As President Trump hints at ending hostilities, financial markets react positively to potential peace talks.
Category: Business
On March 31, 2026, the U.S. stock market experienced a notable surge, with the S&P 500 rising 2.91%, the Nasdaq Composite climbing 3.83%, and the Dow Jones Industrial Average gaining 1,125 points. This rally marked the largest one-day percentage gains for all three major indexes since May 2025, driven by growing hopes of a de-escalation in the U.S.-Iran war.
The positive market reaction followed reports that President Donald Trump had communicated to aides his willingness to end military hostilities with Iran, even if the Strait of Hormuz—an important waterway for global oil transport—remains largely shut. The Wall Street Journal reported that Trump expressed optimism about the potential for peace, stating, "The Iran war will probably end soon." Meanwhile, the Iranian President also indicated a readiness to discuss ending the conflict, contingent upon security guarantees.

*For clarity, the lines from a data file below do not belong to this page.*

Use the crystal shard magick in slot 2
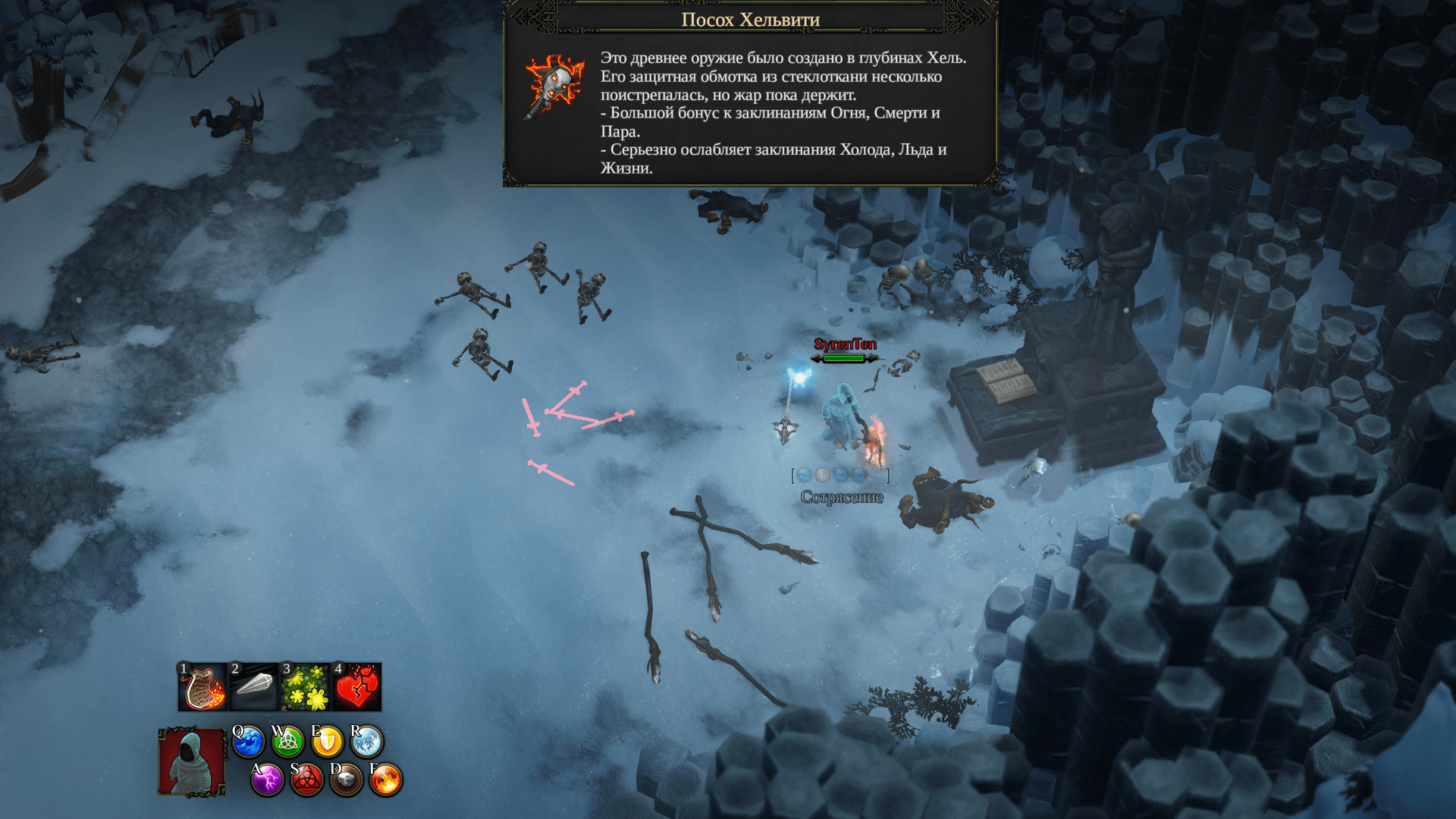This screenshot has width=1456, height=819. click(254, 687)
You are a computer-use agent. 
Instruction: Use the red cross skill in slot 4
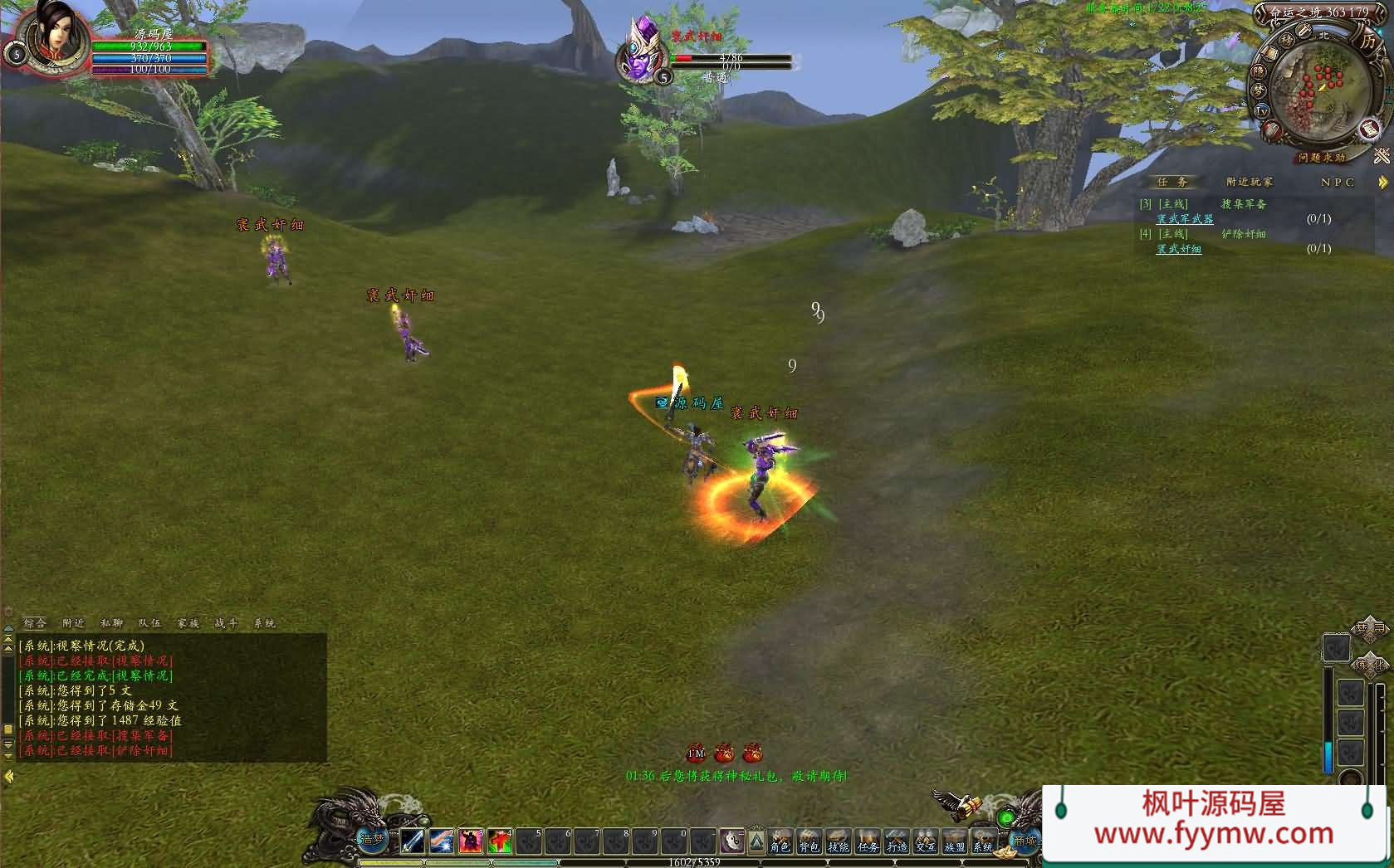499,841
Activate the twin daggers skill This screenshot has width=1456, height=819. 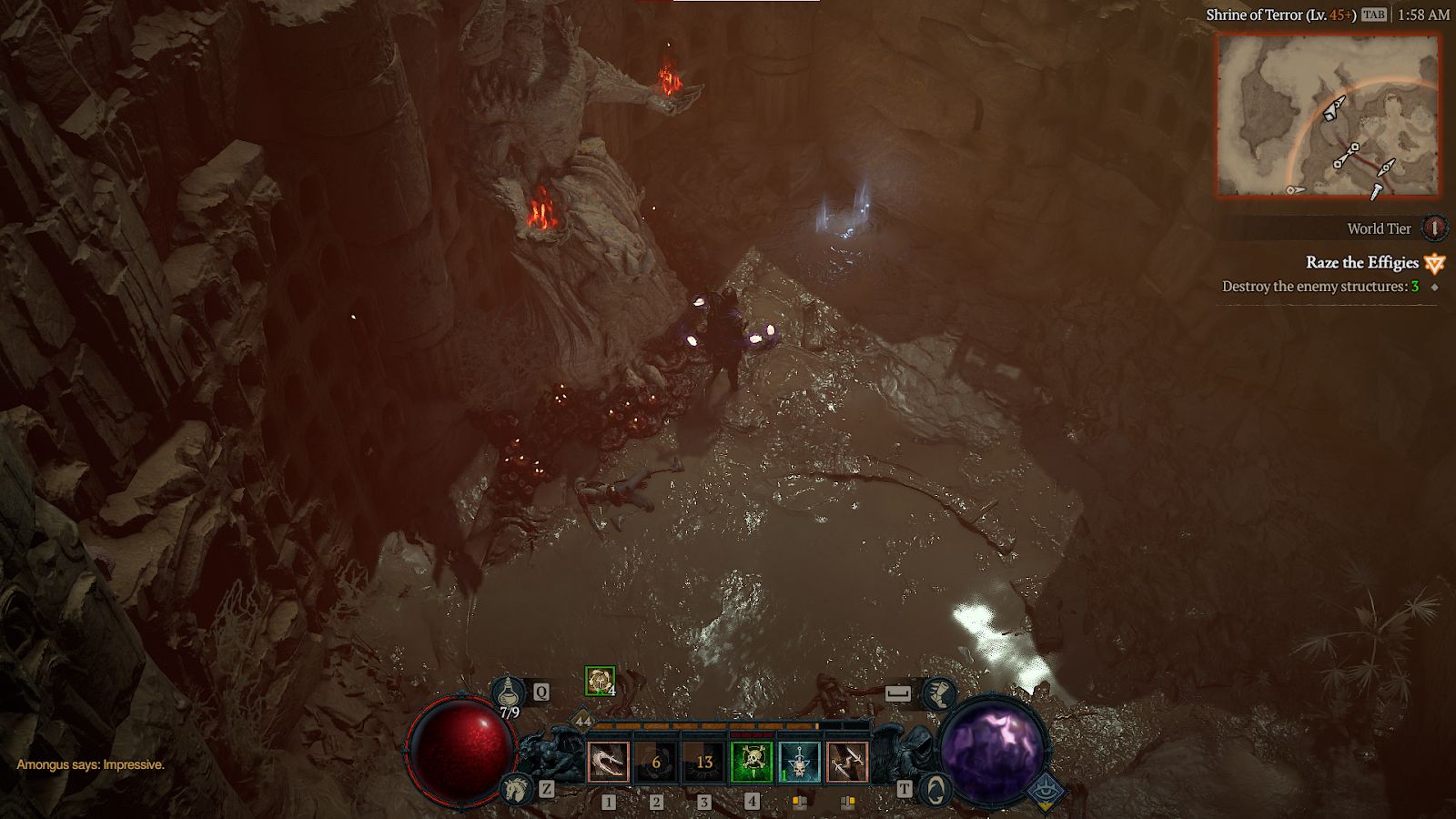tap(846, 762)
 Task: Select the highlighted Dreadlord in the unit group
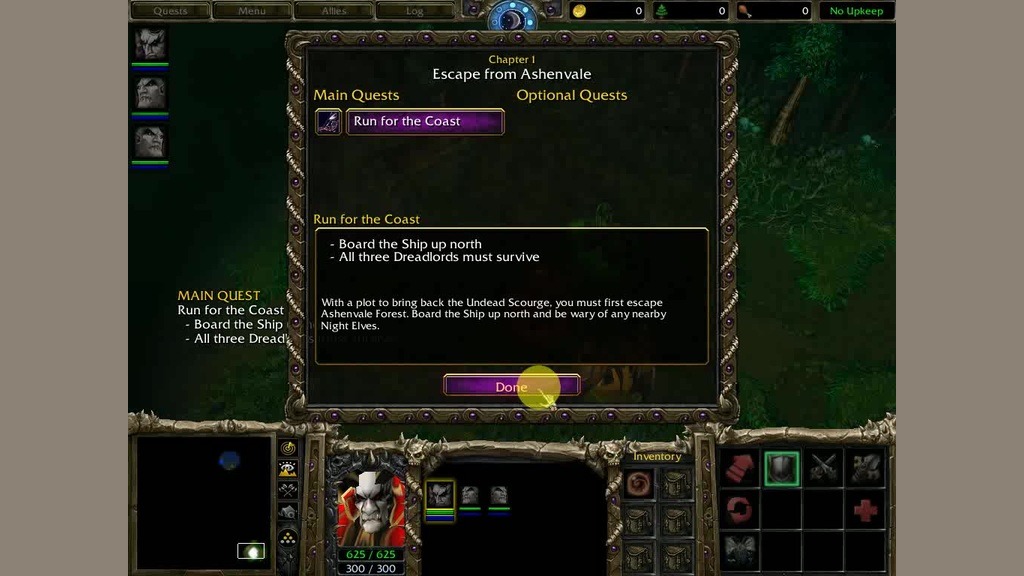[x=440, y=494]
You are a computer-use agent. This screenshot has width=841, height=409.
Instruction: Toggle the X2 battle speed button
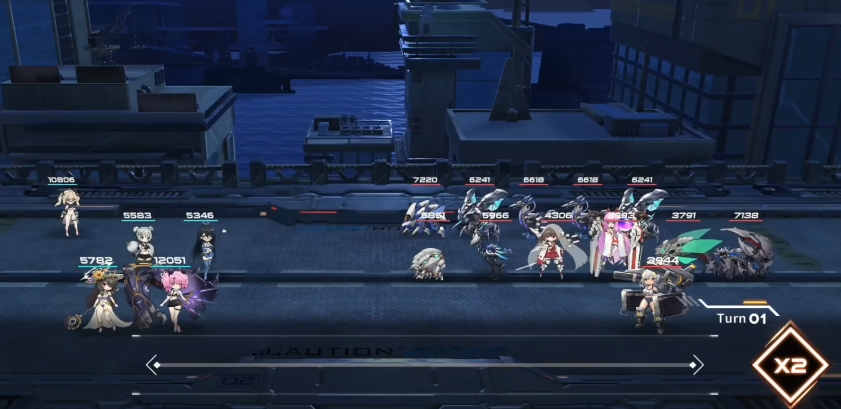tap(790, 364)
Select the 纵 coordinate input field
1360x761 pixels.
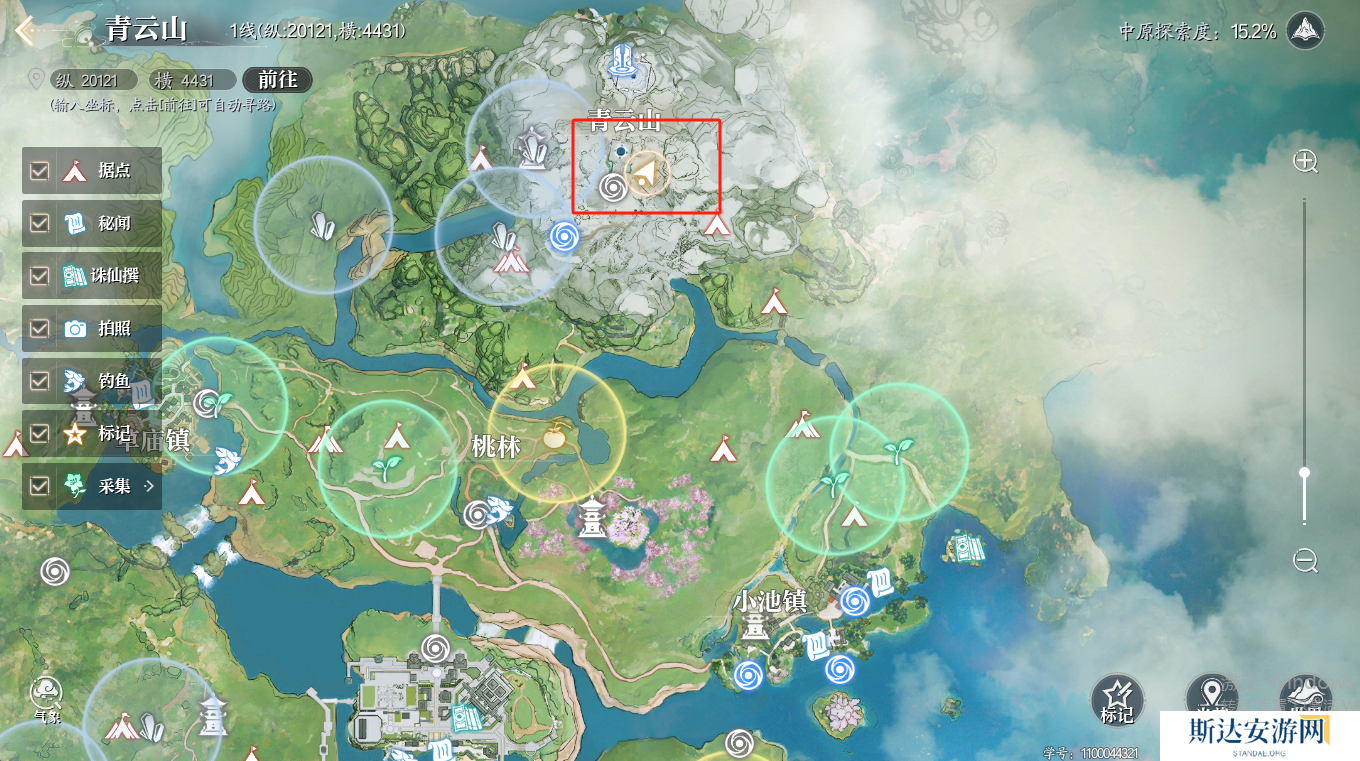[93, 80]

Jim Cramer, the host of CNBC's "Mad Money," suggested that the trading session on March 31 was a preview of what could happen if peace is achieved. "Today we saw what would happen when you give peace a chance," Cramer remarked, emphasizing that the market had "tipped its hand" in anticipation of a resolution to the conflict. He predicted three major shifts in the market once the war concludes.
First, Cramer forecasted a decline in interest rates, which have surged since the onset of the war due to inflation fears linked to rising energy costs. He stated, "They [rates] go down noticeably... because we now realize that there's a huge amount of inflation stemming from the war." This inflation has been exacerbated by increased prices for agricultural inputs like fertilizer, which have risen sharply due to supply chain disruptions.
Second, Cramer anticipated a rebound in growth stocks, particularly in the technology sector. Stocks like Nvidia and Marvell Technology saw notable gains on March 31, with Nvidia up 5.5% and Marvell rising nearly 13%. Cramer noted that as interest rates decrease, investors would refocus on the fundamentals of high-growth companies, which had previously been overshadowed by geopolitical tensions. "If the war's over, we'll start paying more for the stocks of companies that were never gonna skip a beat to begin with," he added.
Finally, Cramer expected a rally in big bank stocks, which have been under pressure due to concerns over deal-making in a tumultuous market. Major investment banks like Goldman Sachs and Morgan Stanley saw gains of nearly 5% and 4%, respectively, on the same day.
These positive developments came after a tumultuous month for U.S. equities, which saw the S&P 500 and Nasdaq post their worst annual starts since 2022. The S&P 500 fell 5.09% in March, and the Nasdaq declined 4.75%. The conflict in Iran and the blockade of the Strait of Hormuz have heavily impacted markets, contributing to a spike in oil prices and inflation concerns.
Brent crude oil prices soared above $100 per barrel for the first time since 2022, reaching as high as $119 at times. Gasoline prices in the U.S. have also surged, with the average price of unleaded gasoline hitting $4 per gallon, a 34% increase in just four weeks.
U.S. Defense Secretary Pete Hegseth warned that the next few days would be decisive for the Iran conflict, indicating that the situation could escalate if Tehran does not engage in meaningful negotiations. Hegseth's comments highlight the precarious nature of the current geopolitical climate and its direct impact on financial markets.
Market analysts have noted that fluctuations in oil prices have been closely tied to stock market performance. "Stocks have been following the lead of oil prices at an unparalleled rate over the last several weeks," said analysts at Bespoke Investment Group. They cautioned that prolonged high oil prices could have detrimental effects on the global economy and stock prices.
As the first quarter of 2026 concludes, the S&P 500 is down 4.6% year-to-date, the Nasdaq has lost 7.1%, and the Dow has fallen 3.6%. The month-long conflict has caused dramatic intraday swings in stock indexes, with many investors grappling with uncertainty over the economic implications of the Iran war.
In the aftermath of these developments, President Trump has sought to project confidence in the financial markets. He has claimed that the markets are performing well, even as they face challenges, stating, "I thought oil prices were going to go up higher than they are now, and I thought that we would see a bigger drop in stock. It hasn’t been that bad." Nonetheless, public sentiment appears to be shifting, with only 38% of U.S. adults approving of his handling of the economy and 35% supporting his approach to the Iran conflict.
Looking ahead, the potential for a resolution to the Iran war remains uncertain. The Iranian government has downplayed Trump's claims of progress in diplomatic talks, maintaining its control over the Strait of Hormuz, which is a key factor in global oil supply. The volatility in both oil and stock markets is expected to persist as investors react to news from the conflict.
As the situation evolves, analysts will be closely monitoring the interplay between geopolitical developments and market reactions. The hope for a resolution offers a glimmer of optimism for investors who have faced a challenging start to the year.
In a world where the stakes are high, the financial markets will continue to react to the shifting tides of international relations, with both risks and opportunities lying ahead.